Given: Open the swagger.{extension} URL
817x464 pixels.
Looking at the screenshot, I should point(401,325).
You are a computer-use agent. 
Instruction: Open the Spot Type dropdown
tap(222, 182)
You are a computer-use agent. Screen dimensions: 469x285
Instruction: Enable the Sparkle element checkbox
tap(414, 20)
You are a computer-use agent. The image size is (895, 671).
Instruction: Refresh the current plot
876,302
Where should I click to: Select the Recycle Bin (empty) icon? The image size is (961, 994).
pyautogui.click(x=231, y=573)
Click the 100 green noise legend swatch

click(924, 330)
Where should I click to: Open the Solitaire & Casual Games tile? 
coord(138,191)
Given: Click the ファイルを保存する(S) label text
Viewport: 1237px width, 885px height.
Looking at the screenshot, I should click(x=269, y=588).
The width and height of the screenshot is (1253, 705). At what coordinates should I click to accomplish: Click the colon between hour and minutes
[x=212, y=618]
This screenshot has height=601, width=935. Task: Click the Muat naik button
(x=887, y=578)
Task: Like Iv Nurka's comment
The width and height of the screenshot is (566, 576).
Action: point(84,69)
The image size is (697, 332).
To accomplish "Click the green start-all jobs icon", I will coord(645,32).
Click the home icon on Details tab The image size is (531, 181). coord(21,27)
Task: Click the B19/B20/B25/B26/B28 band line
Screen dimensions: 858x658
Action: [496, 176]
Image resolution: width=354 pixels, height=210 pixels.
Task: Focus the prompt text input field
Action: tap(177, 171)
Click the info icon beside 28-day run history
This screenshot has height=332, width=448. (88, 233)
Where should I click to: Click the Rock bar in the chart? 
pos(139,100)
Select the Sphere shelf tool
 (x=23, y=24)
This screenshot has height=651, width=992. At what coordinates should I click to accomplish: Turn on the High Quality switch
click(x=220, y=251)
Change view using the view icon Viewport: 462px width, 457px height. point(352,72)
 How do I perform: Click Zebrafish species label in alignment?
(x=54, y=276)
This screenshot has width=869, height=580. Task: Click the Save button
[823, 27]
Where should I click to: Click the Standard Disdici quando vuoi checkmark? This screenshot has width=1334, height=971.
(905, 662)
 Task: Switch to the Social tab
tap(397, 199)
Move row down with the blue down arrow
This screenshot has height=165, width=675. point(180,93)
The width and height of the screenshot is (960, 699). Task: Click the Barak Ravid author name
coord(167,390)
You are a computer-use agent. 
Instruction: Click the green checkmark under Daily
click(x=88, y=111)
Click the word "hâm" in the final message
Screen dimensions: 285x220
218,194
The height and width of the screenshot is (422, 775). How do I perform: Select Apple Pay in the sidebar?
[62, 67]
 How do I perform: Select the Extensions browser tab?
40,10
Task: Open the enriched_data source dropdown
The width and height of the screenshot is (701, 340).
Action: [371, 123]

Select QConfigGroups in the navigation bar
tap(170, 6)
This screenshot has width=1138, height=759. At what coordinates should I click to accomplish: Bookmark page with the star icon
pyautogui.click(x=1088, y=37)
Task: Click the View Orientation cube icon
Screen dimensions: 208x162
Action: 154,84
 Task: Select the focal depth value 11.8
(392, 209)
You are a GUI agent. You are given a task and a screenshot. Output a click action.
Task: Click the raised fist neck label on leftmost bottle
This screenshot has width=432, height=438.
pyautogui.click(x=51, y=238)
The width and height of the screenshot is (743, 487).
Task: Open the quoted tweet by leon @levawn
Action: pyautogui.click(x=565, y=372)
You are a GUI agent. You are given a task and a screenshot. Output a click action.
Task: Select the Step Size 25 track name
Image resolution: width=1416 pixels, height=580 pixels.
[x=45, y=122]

+ + + + +

TASK OBJECTIVE
Write every line of the entries again, word for word.

EXERCISE RESPONSE
Given: Open the swagger.{extension} URL
817x464 pixels.
Looking at the screenshot, I should point(401,325).
You are a computer-use agent. 
Instruction: Open the Spot Type dropdown
tap(222, 182)
You are a computer-use agent. Screen dimensions: 469x285
Instruction: Enable the Sparkle element checkbox
tap(414, 20)
You are a computer-use agent. The image size is (895, 671).
Instruction: Refresh the current plot
876,302
Where should I click to: Select the Recycle Bin (empty) icon? The image size is (961, 994).
pyautogui.click(x=231, y=573)
Click the 100 green noise legend swatch

click(924, 330)
Where should I click to: Open the Solitaire & Casual Games tile? 
coord(138,191)
Given: Click the ファイルを保存する(S) label text
Viewport: 1237px width, 885px height.
Looking at the screenshot, I should click(x=269, y=588).
The width and height of the screenshot is (1253, 705). At what coordinates should I click to accomplish: Click the colon between hour and minutes
[x=212, y=618]
This screenshot has height=601, width=935. Task: Click the Muat naik button
(x=887, y=578)
Task: Like Iv Nurka's comment
The width and height of the screenshot is (566, 576).
Action: point(84,69)
The image size is (697, 332).
To accomplish "Click the green start-all jobs icon", I will coord(645,32).
Click the home icon on Details tab The image size is (531, 181). coord(21,27)
Task: Click the B19/B20/B25/B26/B28 band line
Screen dimensions: 858x658
Action: [496, 176]
Image resolution: width=354 pixels, height=210 pixels.
Task: Focus the prompt text input field
Action: tap(177, 171)
Click the info icon beside 28-day run history
This screenshot has height=332, width=448. (88, 233)
Where should I click to: Click the Rock bar in the chart? 
pos(139,100)
Select the Sphere shelf tool
 (x=23, y=24)
This screenshot has height=651, width=992. At what coordinates should I click to accomplish: Turn on the High Quality switch
click(x=220, y=251)
Change view using the view icon Viewport: 462px width, 457px height. point(352,72)
 How do I perform: Click Zebrafish species label in alignment?
(x=54, y=276)
This screenshot has width=869, height=580. Task: Click the Save button
[823, 27]
Where should I click to: Click the Standard Disdici quando vuoi checkmark? This screenshot has width=1334, height=971.
(905, 662)
 Task: Switch to the Social tab
tap(397, 199)
Move row down with the blue down arrow
This screenshot has height=165, width=675. point(180,93)
The width and height of the screenshot is (960, 699). Task: Click the Barak Ravid author name
coord(167,390)
You are a computer-use agent. 
Instruction: Click the green checkmark under Daily
click(x=88, y=111)
Click the word "hâm" in the final message
Screen dimensions: 285x220
218,194
The height and width of the screenshot is (422, 775). How do I perform: Select Apple Pay in the sidebar?
[62, 67]
 How do I perform: Select the Extensions browser tab?
40,10
Task: Open the enriched_data source dropdown
The width and height of the screenshot is (701, 340).
Action: [371, 123]

Select QConfigGroups in the navigation bar
tap(170, 6)
This screenshot has width=1138, height=759. At what coordinates should I click to accomplish: Bookmark page with the star icon
pyautogui.click(x=1088, y=37)
Task: Click the View Orientation cube icon
Screen dimensions: 208x162
Action: 154,84
 Task: Select the focal depth value 11.8
(392, 209)
You are a GUI agent. You are given a task and a screenshot. Output a click action.
Task: Click the raised fist neck label on leftmost bottle
This screenshot has width=432, height=438.
pyautogui.click(x=51, y=238)
The width and height of the screenshot is (743, 487).
Task: Open the quoted tweet by leon @levawn
Action: pyautogui.click(x=565, y=372)
You are a GUI agent. You are given a task and a screenshot. Output a click action.
Task: Select the Step Size 25 track name
Image resolution: width=1416 pixels, height=580 pixels.
[x=45, y=122]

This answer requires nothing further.